La porte se referme, Véronique Delprat est nettement moins aimable que la première fois. Le commissaire Vétoldi prend la direction des box et cinq minutes plus tard, il s’arrête devant celui de Rouquine. Elle ne passe pas la tête comme elle l’avait fait le jour où il était venu.
Xavier Delprat s’avance vers eux.
— Bonjour Monsieur le commissaire, vous voilà revenu ? Je vais finir par penser que vous êtes tombé amoureux de la Rouquine. Mais ne la cherchez pas, elle n’est plus ici. sa propriétaire est venue la chercher, elle l’a ramenée chez elle.
— Elle n’est pas à vous ?
— Non, elle était pensionnaire comme plusieurs autres chevaux qui sont ici.
— Elle va vous manquer.
Xavier Delprat se tourne vers Samia qui vient de s’exprimer, il lui sourit :
— Elle me manque déjà, c’est une bête magnifique et tellement intelligente. J’ai souvent eu le sentiment qu’elle me comprenait et qu’elle allait me parler. C’est étrange car ce ne sont pas tous les chevaux qui se comportent ainsi. Cette jument était particulièrement proche des humains.
— Un jour ou l’autre, sa propriétaire vous la ramènera. Elle n’aura pas la possibilité de s’en occuper en continu comme vous le faites.
— Oui, je pense que cela se passera ainsi et j’espère que Rouquine sera là quand Bridget va revenir.
— Vous pensez qu’elle reviendra ?
— Bien sûr, elle sortira du coma un jour ou l’autre et alors elle parlera et dira quel est le salaud qui l’a massacrée.
— Elle ne se souviendra peut-être de rien.
— Vous croyez qu’on oublie une horreur pareille ?
— Oui, le traumatisme est tel que se remémorer serait trop difficile à supporter pour le psychisme.

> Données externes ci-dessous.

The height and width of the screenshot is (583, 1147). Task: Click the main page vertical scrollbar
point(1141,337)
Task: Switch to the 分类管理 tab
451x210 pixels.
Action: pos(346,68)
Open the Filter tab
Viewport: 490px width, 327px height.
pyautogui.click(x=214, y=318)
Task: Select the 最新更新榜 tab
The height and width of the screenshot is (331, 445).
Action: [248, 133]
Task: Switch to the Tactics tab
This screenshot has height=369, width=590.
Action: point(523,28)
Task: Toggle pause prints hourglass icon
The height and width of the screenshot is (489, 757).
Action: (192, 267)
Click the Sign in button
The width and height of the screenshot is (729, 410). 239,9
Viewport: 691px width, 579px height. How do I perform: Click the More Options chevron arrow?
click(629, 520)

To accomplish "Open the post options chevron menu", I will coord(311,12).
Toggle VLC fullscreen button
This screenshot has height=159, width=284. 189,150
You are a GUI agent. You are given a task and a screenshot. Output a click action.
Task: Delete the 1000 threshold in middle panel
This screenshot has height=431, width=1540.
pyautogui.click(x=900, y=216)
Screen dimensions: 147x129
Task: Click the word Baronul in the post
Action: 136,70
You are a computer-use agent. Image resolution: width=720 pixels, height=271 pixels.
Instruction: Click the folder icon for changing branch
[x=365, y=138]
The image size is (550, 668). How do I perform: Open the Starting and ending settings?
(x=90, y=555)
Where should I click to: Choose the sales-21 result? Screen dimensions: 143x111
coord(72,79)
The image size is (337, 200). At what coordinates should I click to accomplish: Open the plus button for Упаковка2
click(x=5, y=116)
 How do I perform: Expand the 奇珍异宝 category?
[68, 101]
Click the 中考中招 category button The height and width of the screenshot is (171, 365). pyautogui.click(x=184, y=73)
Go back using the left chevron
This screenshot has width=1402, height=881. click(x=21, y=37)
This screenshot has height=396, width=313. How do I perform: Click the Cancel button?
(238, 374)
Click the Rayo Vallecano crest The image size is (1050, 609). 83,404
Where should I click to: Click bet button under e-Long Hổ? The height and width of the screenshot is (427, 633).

— Vous parlez comme un psy, je ne savais pas que dans la police, vous faisiez de la psychologie.
— Si bien sûr, la psychologie fait partie de notre formation.
— Surtout de celle des profileurs.
— Oui, vous avez raison. Qu’est-ce qui vous fait dire que Bridget reviendra ?
— Je ne sais pas, je le sens, c’est tout. Je la connaissais bien, vous savez et parfois, j’ai comme l’impression qu’elle me parle de là où elle est, elle me dit : T’inquiète, je reviendrai et on reprendra nos chevauchées !
—Vous êtes attaché à cette jeune fille ?
— Oui, beaucoup, c’est une fille qui a été élevée à la campagne comme moi, elle aime les chevaux et elle sait leur parler. Elle faisait ce qu’elle voulait de Rouquine. Si vous l’aviez vue…
Il baisse brutalement la tête comme submergé par le chagrin et Samia se demande si des larmes n’ont pas surgi dans ses yeux. Intriguée, elle lui demande :
— Cette jument avait-elle quelque chose que les autres chevaux n’ont pas ?
— Elle était intelligente et comprenait le langage humain, voilà pourquoi. Elle aimait être caressée et j’aimais la caresser. Bridget et moi, on aimait la soigner, on voulait qu’elle ait la plus belle robe, avec des poils aussi soyeux que des cheveux. On se notait mutuellement sur la qualité de nos soins.
— Votre femme n’était pas jalouse ?
— Jalouse de qui ? De Rouquine ou de Bridget ?
— Des deux.
— Peut-être un peu, ma femme n’est pas fan des chevaux, elle aime la nature mais ne sait pas s’y prendre avec les chevaux ; C’est très particulier, il ne faut pas en avoir peur et en même temps, on doit les respecter car à tout moment, on sait qu’ils peuvent marquer leur indépendance en vous envoyant une belle petite ruade. Autorité et amour se mêlent dans la relation avec un cheval. Vous oubliez un des deux et vous perdez la partie. Bon, vous voulez savoir autre chose ?
— Quand je suis venu, nous n’avons pas visiter les autres chevaux, nous ne nous sommes attardés que sur Rouquine.
Sans faire d’observations, Xavier Delprat leur fait faire le tour de tous les box, puis ils reviennent vers la ferme. Alors qu’ils s’apprêtent à partir, Xavier Delprat demande à Samia :
— Cela ne vous tenterait pas de remplacer Bridget ?
— Il faut demander au commissaire s’il me laisserait travailler ici alors que je suis censée faire mon stage au commissariat .
— Non, ce ne sera pas possible, mais si Samia veut venir monter à cheval sur ses jours de congé, je ne m’y opposerais pas.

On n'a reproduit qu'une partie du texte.